Working back through their catalog to 1998’s A Series of Sneaks, “Metal Detektor” arrived as an understated heist manifesto where Daniel’s fast enunciation contrasted with his soft choral “ooohs” in the jade stagelight.

The crowd stirred at the recognizable intro to “Wild,” a Jack Antonoff-produced single from Lucifer on the Sofa. On the lawn, a man drummed along tapping the shoulders of his partner leaning in his lap. Smoke blew across the stage as Daniel referenced buried treasure and “The world, still so wild, called to me” certainly hit in this western outdoor setting. Before red and white lights, a couple of older hippies who had been standing up since the beginning twisted their hands. 

In the applause after “Me and the Bean,” Daniel told the crowd, “That’s my dad’s favorite Spoon song. And it is a brilliant song. I can say that because my friend John Clayton from Austin wrote it. I’m not sure if my dad knows that.”

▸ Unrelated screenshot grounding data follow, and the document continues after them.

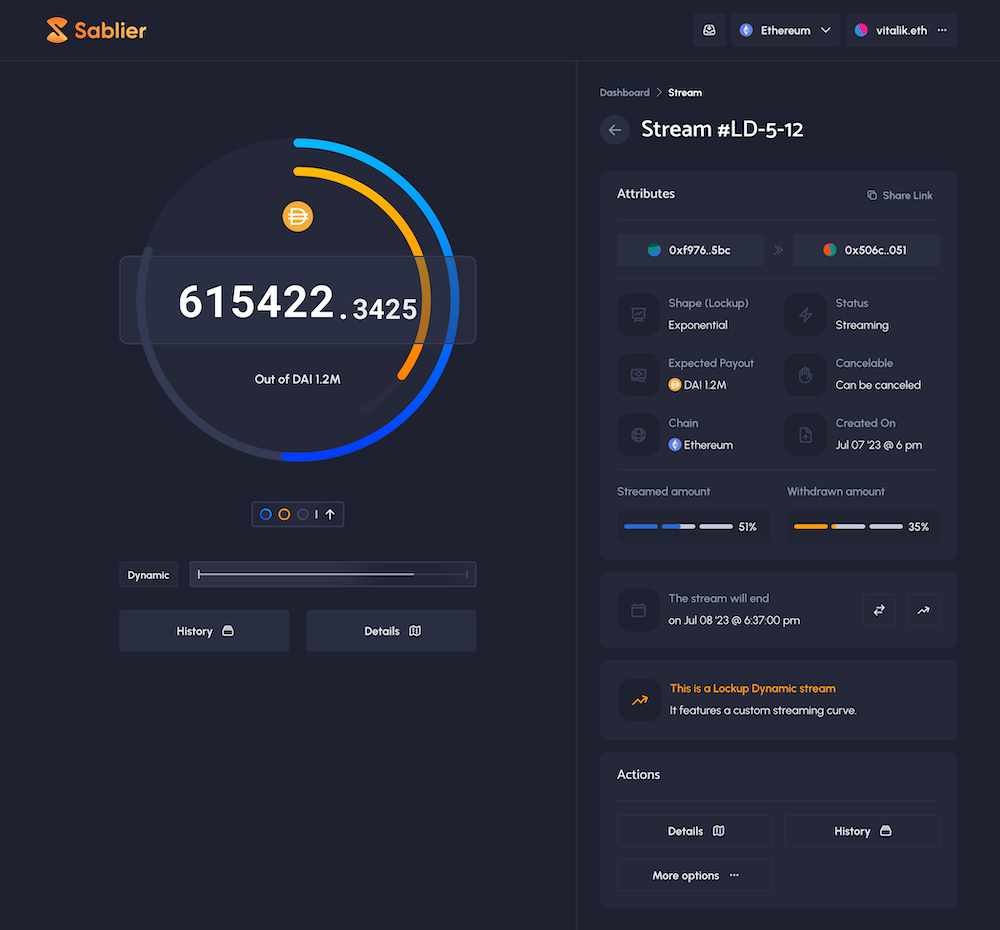Click the swap arrows icon beside stream end date
Viewport: 1000px width, 930px height.
879,610
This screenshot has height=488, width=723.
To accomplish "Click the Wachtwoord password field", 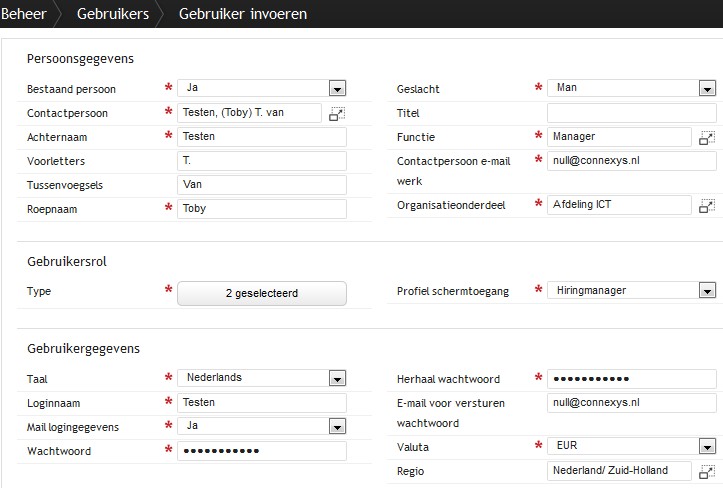I will (x=262, y=451).
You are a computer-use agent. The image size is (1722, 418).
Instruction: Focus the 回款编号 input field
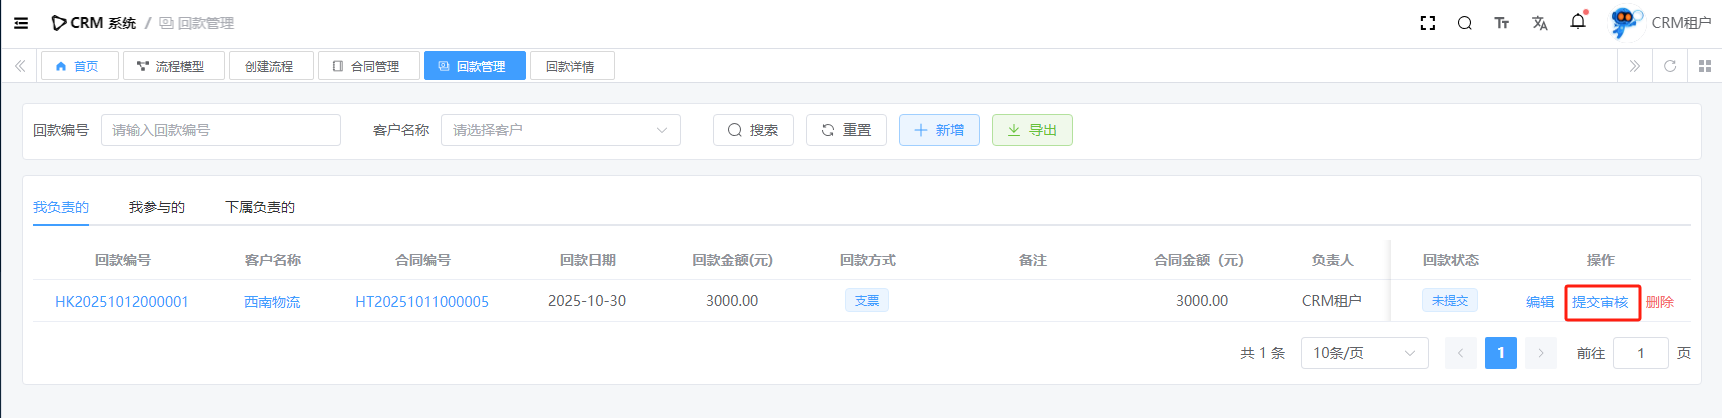(220, 130)
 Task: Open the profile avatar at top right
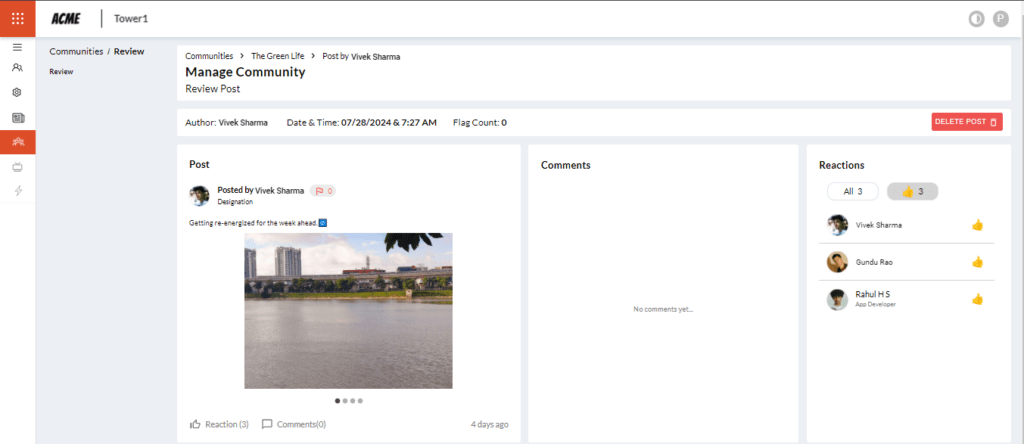pyautogui.click(x=1000, y=18)
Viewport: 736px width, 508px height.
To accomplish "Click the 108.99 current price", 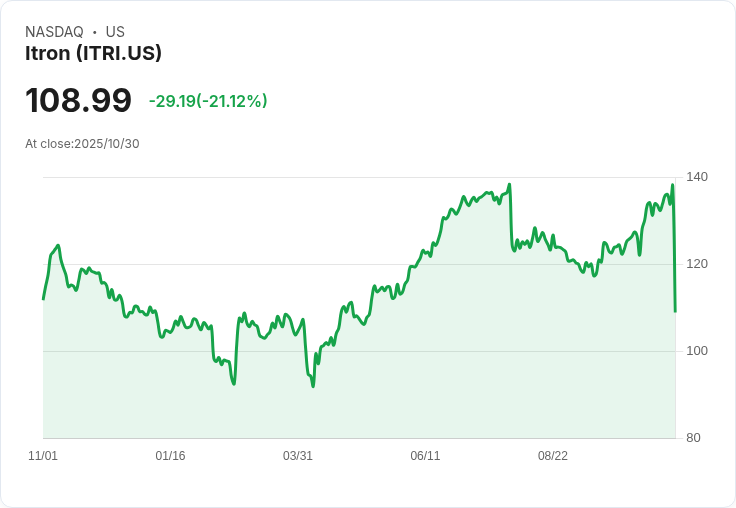I will point(78,100).
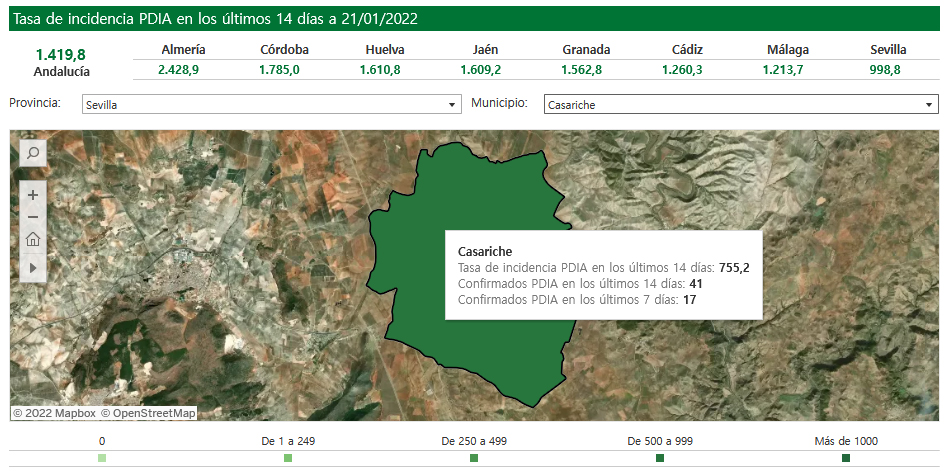Select the 'De 1 a 249' legend swatch
951x471 pixels.
coord(288,458)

“The Hardest Cut” explored how hero worship can “turn you off of religion” over slicing lighting and crisp riffs, with Daniel shaking his shaggy haircut against a lucid blue spotlight.

They Want My Soul’s “Inside Out” spangled red and blue, while the standing crowd up front had grown to three deep and joined Daniel in saluting the front keyboarder Gerardo Larios tinkling keys. A high energy instrumental heralded Transferance’s “Got Nuffin.” A man walking back to his seat in a newly-purchased Spoon sweatshirt saw some mates across the crowd and threw up the horns to them as he nodded his head.

Fluffy clouds spanned over to cirrus in the raspberry and purple sky while klieg bright stage lights flashed back at the last shot of the sunset. A slower song let the crowd catch its breath while the two old-timers took their seats then spotted a buddy walking past, who stopped to chat while they all shot a selfie. This unreleased new track “Love Right To Your Door” featured lyrics, “I’ve been working on a reservoir,” that resonated to the Jordanelle just over the range behind us.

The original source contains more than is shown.